=== Given information ===

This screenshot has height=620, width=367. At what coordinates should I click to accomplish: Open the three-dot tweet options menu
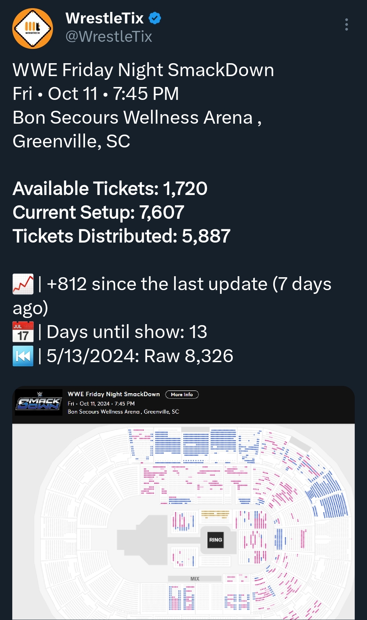click(346, 24)
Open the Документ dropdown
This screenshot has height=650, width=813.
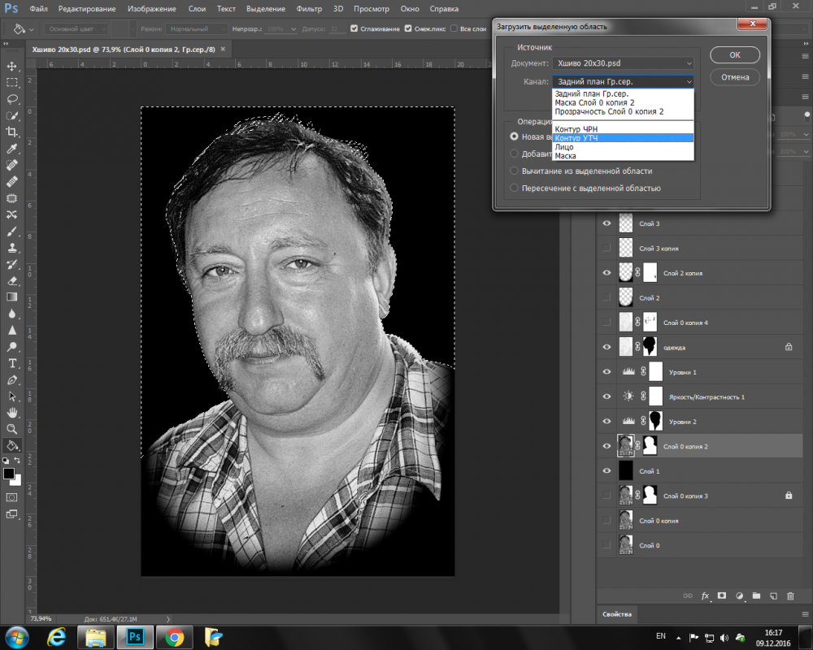624,63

===

## What is needed
Each record should be quoted exactly, with the images omitted.

## Result of the exercise
This screenshot has height=620, width=367. At what coordinates should I click to accomplish: Open the three-dot tweet options menu
click(346, 24)
Open the Документ dropdown
This screenshot has height=650, width=813.
624,63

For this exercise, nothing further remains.